All of the records must come back exactly. Please repeat them in full.
*** Begin section ***
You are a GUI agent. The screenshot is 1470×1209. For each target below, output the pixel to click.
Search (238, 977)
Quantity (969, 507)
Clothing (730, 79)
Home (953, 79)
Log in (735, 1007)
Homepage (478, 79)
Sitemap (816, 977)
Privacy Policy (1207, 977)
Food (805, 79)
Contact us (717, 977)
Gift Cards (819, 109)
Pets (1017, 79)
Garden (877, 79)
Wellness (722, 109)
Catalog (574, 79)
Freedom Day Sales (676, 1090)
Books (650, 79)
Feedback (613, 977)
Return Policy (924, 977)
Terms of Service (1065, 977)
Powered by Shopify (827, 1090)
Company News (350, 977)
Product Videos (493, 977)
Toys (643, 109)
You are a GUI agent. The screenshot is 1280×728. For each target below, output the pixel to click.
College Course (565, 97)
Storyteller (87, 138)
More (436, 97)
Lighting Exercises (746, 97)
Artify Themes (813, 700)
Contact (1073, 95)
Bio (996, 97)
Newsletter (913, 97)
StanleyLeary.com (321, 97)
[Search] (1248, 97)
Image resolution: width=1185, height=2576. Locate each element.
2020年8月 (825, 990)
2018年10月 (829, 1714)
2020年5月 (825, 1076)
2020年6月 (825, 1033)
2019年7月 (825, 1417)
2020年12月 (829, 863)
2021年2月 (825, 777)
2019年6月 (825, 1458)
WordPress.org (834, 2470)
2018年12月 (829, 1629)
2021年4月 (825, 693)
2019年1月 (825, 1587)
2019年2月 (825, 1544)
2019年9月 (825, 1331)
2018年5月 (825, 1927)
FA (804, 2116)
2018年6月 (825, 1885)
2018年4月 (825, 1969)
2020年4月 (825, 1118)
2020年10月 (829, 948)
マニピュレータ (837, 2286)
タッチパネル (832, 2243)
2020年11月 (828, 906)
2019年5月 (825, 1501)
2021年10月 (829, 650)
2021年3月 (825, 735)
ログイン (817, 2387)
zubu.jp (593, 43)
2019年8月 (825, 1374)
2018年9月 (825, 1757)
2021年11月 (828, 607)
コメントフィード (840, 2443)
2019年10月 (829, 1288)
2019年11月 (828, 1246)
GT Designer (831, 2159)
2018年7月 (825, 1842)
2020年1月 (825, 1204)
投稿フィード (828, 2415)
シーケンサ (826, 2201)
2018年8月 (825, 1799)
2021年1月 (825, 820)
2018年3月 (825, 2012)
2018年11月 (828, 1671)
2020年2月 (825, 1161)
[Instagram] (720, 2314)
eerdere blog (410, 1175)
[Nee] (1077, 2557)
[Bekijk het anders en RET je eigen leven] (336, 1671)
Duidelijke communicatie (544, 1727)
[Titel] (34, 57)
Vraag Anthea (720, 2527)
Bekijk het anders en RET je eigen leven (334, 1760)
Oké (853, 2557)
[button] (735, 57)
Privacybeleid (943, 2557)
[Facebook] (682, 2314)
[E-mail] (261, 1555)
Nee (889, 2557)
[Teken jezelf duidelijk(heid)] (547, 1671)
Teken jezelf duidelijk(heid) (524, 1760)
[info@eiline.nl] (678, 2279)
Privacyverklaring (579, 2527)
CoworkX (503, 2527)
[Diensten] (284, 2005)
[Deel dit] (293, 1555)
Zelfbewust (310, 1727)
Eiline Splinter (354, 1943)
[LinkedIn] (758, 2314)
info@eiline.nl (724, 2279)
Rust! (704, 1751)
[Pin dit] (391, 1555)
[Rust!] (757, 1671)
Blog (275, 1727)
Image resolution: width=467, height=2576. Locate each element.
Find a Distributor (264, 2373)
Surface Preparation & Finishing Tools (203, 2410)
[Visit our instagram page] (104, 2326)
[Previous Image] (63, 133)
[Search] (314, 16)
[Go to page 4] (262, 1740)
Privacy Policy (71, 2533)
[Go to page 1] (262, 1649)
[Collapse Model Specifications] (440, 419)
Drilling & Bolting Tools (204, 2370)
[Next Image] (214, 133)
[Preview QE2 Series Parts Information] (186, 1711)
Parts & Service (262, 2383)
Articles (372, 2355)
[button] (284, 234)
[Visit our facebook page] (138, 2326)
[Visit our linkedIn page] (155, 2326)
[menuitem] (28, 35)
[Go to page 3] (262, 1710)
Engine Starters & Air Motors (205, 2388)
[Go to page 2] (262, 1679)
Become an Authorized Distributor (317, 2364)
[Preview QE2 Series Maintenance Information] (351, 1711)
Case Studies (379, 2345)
*** End section ***
Worked solution ->
You are a GUI agent. The screenshot is 1470×1209. For each target below, output the pixel to click.
Search (238, 977)
Quantity (969, 507)
Clothing (730, 79)
Home (953, 79)
Log in (735, 1007)
Homepage (478, 79)
Sitemap (816, 977)
Privacy Policy (1207, 977)
Food (805, 79)
Contact us (717, 977)
Gift Cards (819, 109)
Pets (1017, 79)
Garden (877, 79)
Wellness (722, 109)
Catalog (574, 79)
Freedom Day Sales (676, 1090)
Books (650, 79)
Feedback (613, 977)
Return Policy (924, 977)
Terms of Service (1065, 977)
Powered by Shopify (827, 1090)
Company News (350, 977)
Product Videos (493, 977)
Toys (643, 109)
You are a GUI agent. The screenshot is 1280×728. For each target below, output the pixel to click.
College Course (565, 97)
Storyteller (87, 138)
More (436, 97)
Lighting Exercises (746, 97)
Artify Themes (813, 700)
Contact (1073, 95)
Bio (996, 97)
Newsletter (913, 97)
StanleyLeary.com (321, 97)
[Search] (1248, 97)
Image resolution: width=1185, height=2576. Locate each element.
2020年8月 (825, 990)
2018年10月 (829, 1714)
2020年5月 (825, 1076)
2020年6月 (825, 1033)
2019年7月 (825, 1417)
2020年12月 (829, 863)
2021年2月 (825, 777)
2019年6月 (825, 1458)
WordPress.org (834, 2470)
2018年12月 (829, 1629)
2021年4月 (825, 693)
2019年1月 (825, 1587)
2019年2月 (825, 1544)
2019年9月 (825, 1331)
2018年5月 (825, 1927)
FA (804, 2116)
2018年6月 (825, 1885)
2018年4月 (825, 1969)
2020年4月 (825, 1118)
2020年10月 (829, 948)
マニピュレータ (837, 2286)
タッチパネル (832, 2243)
2020年11月 (828, 906)
2019年5月 (825, 1501)
2021年10月 (829, 650)
2021年3月 (825, 735)
ログイン (817, 2387)
zubu.jp (593, 43)
2019年8月 (825, 1374)
2018年9月 (825, 1757)
2021年11月 (828, 607)
コメントフィード (840, 2443)
2019年10月 (829, 1288)
2019年11月 (828, 1246)
GT Designer (831, 2159)
2018年7月 (825, 1842)
2020年1月 (825, 1204)
投稿フィード (828, 2415)
シーケンサ (826, 2201)
2018年8月 (825, 1799)
2021年1月 (825, 820)
2018年3月 (825, 2012)
2018年11月 (828, 1671)
2020年2月 (825, 1161)
[Instagram] (720, 2314)
eerdere blog (410, 1175)
[Nee] (1077, 2557)
[Bekijk het anders en RET je eigen leven] (336, 1671)
Duidelijke communicatie (544, 1727)
[Titel] (34, 57)
Vraag Anthea (720, 2527)
Bekijk het anders en RET je eigen leven (334, 1760)
Oké (853, 2557)
[button] (735, 57)
Privacybeleid (943, 2557)
[Facebook] (682, 2314)
[E-mail] (261, 1555)
Nee (889, 2557)
[Teken jezelf duidelijk(heid)] (547, 1671)
Teken jezelf duidelijk(heid) (524, 1760)
[info@eiline.nl] (678, 2279)
Privacyverklaring (579, 2527)
CoworkX (503, 2527)
[Diensten] (284, 2005)
[Deel dit] (293, 1555)
Zelfbewust (310, 1727)
Eiline Splinter (354, 1943)
[LinkedIn] (758, 2314)
info@eiline.nl (724, 2279)
Rust! (704, 1751)
[Pin dit] (391, 1555)
[Rust!] (757, 1671)
Blog (275, 1727)
Image resolution: width=467, height=2576. Locate each element.
Find a Distributor (264, 2373)
Surface Preparation & Finishing Tools (203, 2410)
[Visit our instagram page] (104, 2326)
[Previous Image] (63, 133)
[Search] (314, 16)
[Go to page 4] (262, 1740)
Privacy Policy (71, 2533)
[Go to page 1] (262, 1649)
[Collapse Model Specifications] (440, 419)
Drilling & Bolting Tools (204, 2370)
[Next Image] (214, 133)
[Preview QE2 Series Parts Information] (186, 1711)
Parts & Service (262, 2383)
Articles (372, 2355)
[button] (284, 234)
[Visit our facebook page] (138, 2326)
[Visit our linkedIn page] (155, 2326)
[menuitem] (28, 35)
[Go to page 3] (262, 1710)
Engine Starters & Air Motors (205, 2388)
[Go to page 2] (262, 1679)
Become an Authorized Distributor (317, 2364)
[Preview QE2 Series Maintenance Information] (351, 1711)
Case Studies (379, 2345)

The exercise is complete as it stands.